**TASK GOAL**
Swap every "GUI agent" in the entries below for "screen assistant" and leave everything else unchanged.

══ DATASET RECORDS

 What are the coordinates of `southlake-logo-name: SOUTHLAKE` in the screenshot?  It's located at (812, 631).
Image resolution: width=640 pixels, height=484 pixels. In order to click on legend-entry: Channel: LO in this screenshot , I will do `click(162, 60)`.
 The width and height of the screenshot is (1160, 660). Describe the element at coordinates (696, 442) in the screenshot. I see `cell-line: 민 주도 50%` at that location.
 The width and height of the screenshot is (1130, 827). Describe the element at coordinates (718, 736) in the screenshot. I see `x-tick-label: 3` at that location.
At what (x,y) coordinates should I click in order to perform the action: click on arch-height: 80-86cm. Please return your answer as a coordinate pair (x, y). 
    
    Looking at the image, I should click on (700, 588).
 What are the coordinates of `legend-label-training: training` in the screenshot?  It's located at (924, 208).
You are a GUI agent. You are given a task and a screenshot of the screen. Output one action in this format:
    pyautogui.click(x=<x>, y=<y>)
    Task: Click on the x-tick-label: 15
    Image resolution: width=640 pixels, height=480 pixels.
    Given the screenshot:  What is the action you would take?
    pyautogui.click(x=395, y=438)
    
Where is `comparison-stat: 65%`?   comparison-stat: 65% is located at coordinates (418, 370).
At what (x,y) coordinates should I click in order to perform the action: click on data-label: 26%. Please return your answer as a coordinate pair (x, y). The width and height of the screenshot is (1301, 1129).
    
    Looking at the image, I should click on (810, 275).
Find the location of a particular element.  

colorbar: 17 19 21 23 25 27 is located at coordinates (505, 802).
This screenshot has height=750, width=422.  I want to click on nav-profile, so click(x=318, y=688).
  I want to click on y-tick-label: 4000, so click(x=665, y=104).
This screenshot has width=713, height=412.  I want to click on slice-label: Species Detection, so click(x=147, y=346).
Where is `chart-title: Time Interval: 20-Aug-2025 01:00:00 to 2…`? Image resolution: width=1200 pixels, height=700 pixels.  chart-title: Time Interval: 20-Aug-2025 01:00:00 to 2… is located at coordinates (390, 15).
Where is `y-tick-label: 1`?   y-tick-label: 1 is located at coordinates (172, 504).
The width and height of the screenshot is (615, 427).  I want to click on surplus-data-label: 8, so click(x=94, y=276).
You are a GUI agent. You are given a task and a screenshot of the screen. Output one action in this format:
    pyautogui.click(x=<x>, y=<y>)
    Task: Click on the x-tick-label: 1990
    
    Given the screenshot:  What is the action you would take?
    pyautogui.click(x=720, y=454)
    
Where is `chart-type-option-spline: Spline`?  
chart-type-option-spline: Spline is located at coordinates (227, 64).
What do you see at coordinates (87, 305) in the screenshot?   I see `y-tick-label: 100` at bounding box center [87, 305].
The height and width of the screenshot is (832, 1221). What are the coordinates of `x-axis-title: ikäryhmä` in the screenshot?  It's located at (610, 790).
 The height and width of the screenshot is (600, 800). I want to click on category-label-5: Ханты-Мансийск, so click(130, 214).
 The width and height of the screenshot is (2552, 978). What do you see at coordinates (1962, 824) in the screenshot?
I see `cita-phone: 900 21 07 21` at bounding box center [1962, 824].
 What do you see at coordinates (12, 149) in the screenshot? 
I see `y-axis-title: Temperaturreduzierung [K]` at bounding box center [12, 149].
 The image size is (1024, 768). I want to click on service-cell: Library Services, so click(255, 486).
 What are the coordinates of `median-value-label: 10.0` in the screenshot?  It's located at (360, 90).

════

**SOLUTION FOR THIS EXERCISE**
 What are the coordinates of `southlake-logo-name: SOUTHLAKE` in the screenshot?  It's located at (812, 631).
Image resolution: width=640 pixels, height=484 pixels. In order to click on legend-entry: Channel: LO in this screenshot , I will do `click(162, 60)`.
 The width and height of the screenshot is (1160, 660). Describe the element at coordinates (696, 442) in the screenshot. I see `cell-line: 민 주도 50%` at that location.
 The width and height of the screenshot is (1130, 827). Describe the element at coordinates (718, 736) in the screenshot. I see `x-tick-label: 3` at that location.
At what (x,y) coordinates should I click in order to perform the action: click on arch-height: 80-86cm. Please return your answer as a coordinate pair (x, y). 
    
    Looking at the image, I should click on (700, 588).
 What are the coordinates of `legend-label-training: training` in the screenshot?  It's located at (924, 208).
You are a screen assistant. You are given a task and a screenshot of the screen. Output one action in this format:
    pyautogui.click(x=<x>, y=<y>)
    Task: Click on the x-tick-label: 15
    Image resolution: width=640 pixels, height=480 pixels.
    Given the screenshot:  What is the action you would take?
    pyautogui.click(x=395, y=438)
    
Where is `comparison-stat: 65%`?   comparison-stat: 65% is located at coordinates (418, 370).
At what (x,y) coordinates should I click in order to perform the action: click on data-label: 26%. Please return your answer as a coordinate pair (x, y). The width and height of the screenshot is (1301, 1129).
    
    Looking at the image, I should click on (810, 275).
Find the location of a particular element.  

colorbar: 17 19 21 23 25 27 is located at coordinates (505, 802).
This screenshot has height=750, width=422.  I want to click on nav-profile, so click(x=318, y=688).
  I want to click on y-tick-label: 4000, so click(x=665, y=104).
This screenshot has width=713, height=412.  I want to click on slice-label: Species Detection, so click(x=147, y=346).
Where is `chart-title: Time Interval: 20-Aug-2025 01:00:00 to 2…`? Image resolution: width=1200 pixels, height=700 pixels.  chart-title: Time Interval: 20-Aug-2025 01:00:00 to 2… is located at coordinates (390, 15).
Where is `y-tick-label: 1`?   y-tick-label: 1 is located at coordinates (172, 504).
The width and height of the screenshot is (615, 427).  I want to click on surplus-data-label: 8, so click(x=94, y=276).
You are a screen assistant. You are given a task and a screenshot of the screen. Output one action in this format:
    pyautogui.click(x=<x>, y=<y>)
    Task: Click on the x-tick-label: 1990
    
    Given the screenshot:  What is the action you would take?
    pyautogui.click(x=720, y=454)
    
Where is `chart-type-option-spline: Spline`?  
chart-type-option-spline: Spline is located at coordinates (227, 64).
What do you see at coordinates (87, 305) in the screenshot?   I see `y-tick-label: 100` at bounding box center [87, 305].
The height and width of the screenshot is (832, 1221). What are the coordinates of `x-axis-title: ikäryhmä` in the screenshot?  It's located at (610, 790).
 The height and width of the screenshot is (600, 800). I want to click on category-label-5: Ханты-Мансийск, so click(130, 214).
 The width and height of the screenshot is (2552, 978). What do you see at coordinates (1962, 824) in the screenshot?
I see `cita-phone: 900 21 07 21` at bounding box center [1962, 824].
 What do you see at coordinates (12, 149) in the screenshot? 
I see `y-axis-title: Temperaturreduzierung [K]` at bounding box center [12, 149].
 The image size is (1024, 768). I want to click on service-cell: Library Services, so click(255, 486).
 What are the coordinates of `median-value-label: 10.0` in the screenshot?  It's located at (360, 90).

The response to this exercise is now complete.